> **WRITTEN EXERCISE**:
How many lines in the data below contain the word "Select"? Reply with the number alone.

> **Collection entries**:
* start *

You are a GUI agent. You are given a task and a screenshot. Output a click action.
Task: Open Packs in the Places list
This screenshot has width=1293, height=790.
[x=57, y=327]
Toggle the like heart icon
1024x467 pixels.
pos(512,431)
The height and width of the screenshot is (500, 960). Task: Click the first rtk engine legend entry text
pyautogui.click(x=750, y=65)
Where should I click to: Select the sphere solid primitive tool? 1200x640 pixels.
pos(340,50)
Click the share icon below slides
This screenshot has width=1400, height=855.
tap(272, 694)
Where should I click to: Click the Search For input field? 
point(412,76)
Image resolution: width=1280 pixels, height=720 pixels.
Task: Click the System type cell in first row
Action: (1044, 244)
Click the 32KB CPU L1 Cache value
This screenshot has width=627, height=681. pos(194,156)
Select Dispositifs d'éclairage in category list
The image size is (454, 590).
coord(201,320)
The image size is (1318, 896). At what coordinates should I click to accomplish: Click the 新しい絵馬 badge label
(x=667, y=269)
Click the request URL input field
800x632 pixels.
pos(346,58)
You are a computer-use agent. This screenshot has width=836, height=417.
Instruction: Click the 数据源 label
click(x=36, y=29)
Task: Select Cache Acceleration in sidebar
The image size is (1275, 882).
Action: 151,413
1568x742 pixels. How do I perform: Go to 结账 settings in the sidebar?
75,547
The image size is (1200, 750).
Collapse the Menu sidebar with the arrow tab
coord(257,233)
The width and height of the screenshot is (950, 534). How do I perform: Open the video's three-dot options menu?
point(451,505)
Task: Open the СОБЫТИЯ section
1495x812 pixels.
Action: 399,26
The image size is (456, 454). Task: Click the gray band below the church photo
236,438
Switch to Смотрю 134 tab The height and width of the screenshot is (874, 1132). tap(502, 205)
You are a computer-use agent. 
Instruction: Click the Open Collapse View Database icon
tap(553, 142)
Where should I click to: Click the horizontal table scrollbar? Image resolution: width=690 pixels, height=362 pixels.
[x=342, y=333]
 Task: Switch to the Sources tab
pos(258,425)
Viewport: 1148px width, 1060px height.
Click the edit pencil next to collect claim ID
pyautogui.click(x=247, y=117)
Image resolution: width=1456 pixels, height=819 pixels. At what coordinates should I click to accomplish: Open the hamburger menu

* end *

> **EXERCISE OUTPUT**:
3